Ausgangsdokument
=-=-=-=-=
Die Reformation hatte auch in den kleineren, ländlich geprägten Grafschaften Westfalens seit Mitte der 1520er Jahren Verbreitung gefunden. Hier waren es aber vor allem die Landesherren, von denen die Initiative zum Glaubenswechsel ausging. Nach dem persönlichen Bekenntniswechsel führten sie mit Hilfe von Theologen die Reformation in ihren Ländern ein. 1526 und 1529 öffneten die beiden waldeckischen Grafen zu Wildungen und Eisenberg unter dem Einfluss des Landgrafen Philipp von Hessen, einem der wichtigsten Vertreter der Reformation im Reich, ihre Länder der Reformation. Ein Jahr später heiratete Graf Konrad von Tecklenburg eine Cousine des Landgrafen von Hessen und wurde evangelisch. Damit war ein wichtiger Vorkämpfer der Reformation in Westfalen gewonnen. Aber erst 1541 wurde die Tecklenburger Kirchenordnung in Kraft gesetzt, die das lutherische Kirchenwesen in seinen Ländern einführte. Ebenfalls unter dem Einfluss Philipps von Hessen wurde in der Grafschaft Lippe 1538 die Detmolder Kirchenordnung eingeführt, die das Kirchenwesen im Sinne Luthers neu ordnete. 1535 schloss sich auch Graf Rietberg dem Augsburger Bekenntnis an. In Bentheim und Steinfurt wurde 1544 unter Graf Arnold von Bentheim die lutherische Reformation eingeführt.
 
 
Während in diesen Grafschaften schon früh eine landesherrliche Kirche aufgebaut wurde, nahm die Reformation in den Grafschaften Mark und Ravensberg einen anderen Verlauf. Anfang der 1530er Jahre hatten sich reformatorische Bewegungen in der Mark und in Ravensberg verbreitet. Die beiden Grafschaften gehörten zum Gebiet des Herzogs von Jülich-Kleve und Berg, dem politisch bedeutsamsten Länderkomplex Westfalens. Die humanistisch gebildeten Herzöge von Jülich-Kleve, Johann III. (1511-1539) und sein Sohn Wilhelm V. (1539-1592), versuchten über Jahrzehnte hinweg, einen dritten Weg zwischen Katholizismus und Protestantismus zu vertreten und in praktische Kirchenpolitik umzusetzen. 1532 erließ Herzog Johann III. eine Kirchenordnung, die nicht reformatorisch war, sondern einen Mittelweg vertrat und sich um einen Ausgleich zwischen den Konfessionen bemühte. Die lutherische Lehre wurde zwar anerkannt, die herkömmlichen Kirchenbräuche aber nicht geändert. Ohne ein streng gehandhabtes landesherrliches Kirchenregiment blieb eine konfessionelle Vereinheitlichung der Länder aus: Während das Herzogtum Jülich katholisch blieb, wurde in den Grafschaften Mark und Ravensberg ein Großteil der Gemeinden evangelisch.
=-=-=-=-=
Datensatzeinträge
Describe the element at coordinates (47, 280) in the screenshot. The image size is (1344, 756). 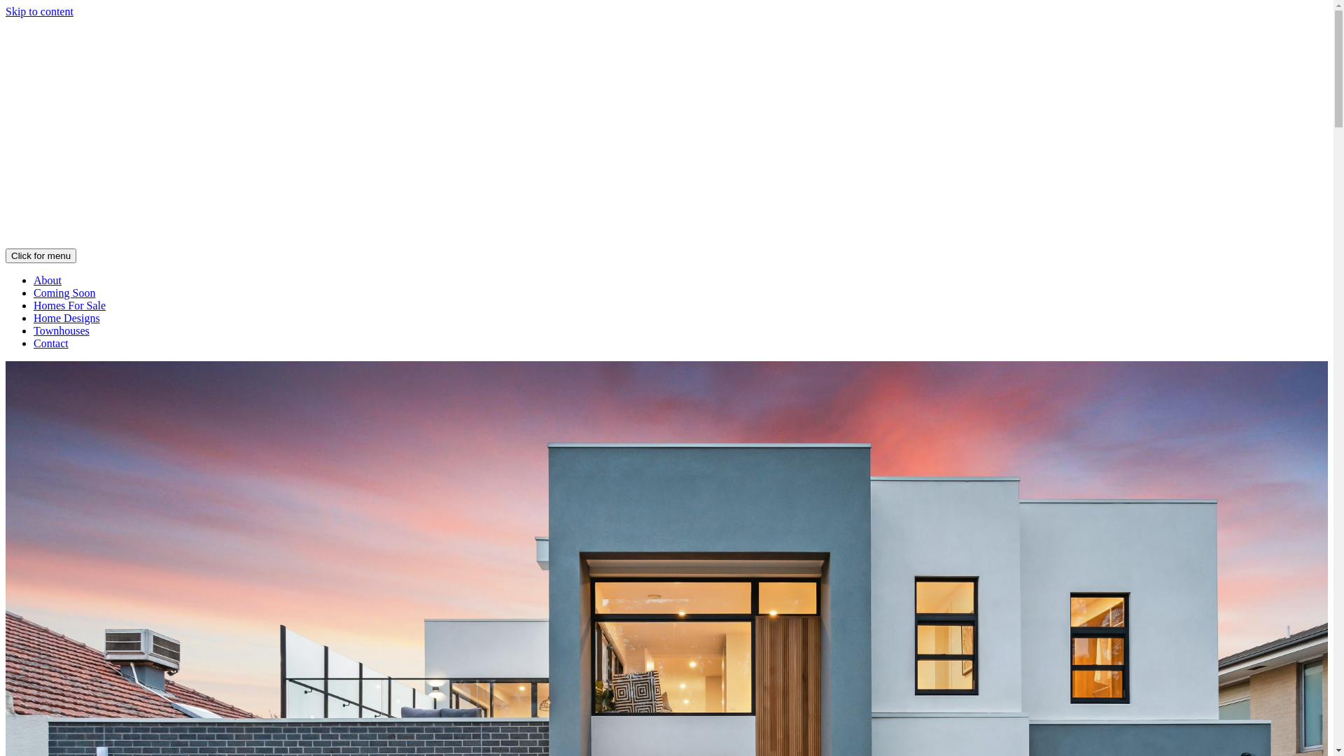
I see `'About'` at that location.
=-=-=-=-=
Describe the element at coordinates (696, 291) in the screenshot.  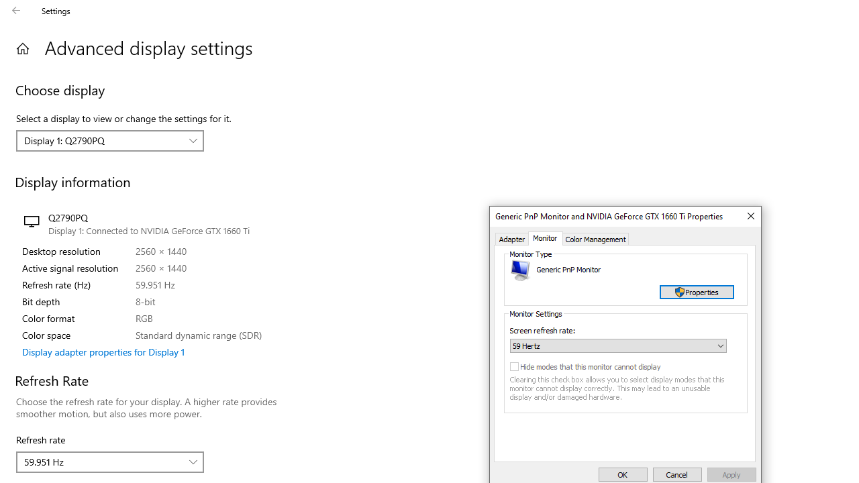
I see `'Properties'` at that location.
=-=-=-=-=
Aufgabe
In welchem Jahr wurde laut dem Text über die Reformation in Westfalen in der Grafschaft Lippe die Detmolder Kirchenordnung eingeführt? Bitte antworte mit einem Satz. Die Einträge sind eigenständiges Material und stehen in keinem Zusammenhang mit dem Text über die Reformation in Westfalen.

Ergebnis der Übung
Die Detmolder Kirchenordnung wurde 1538 in der Grafschaft Lippe eingeführt.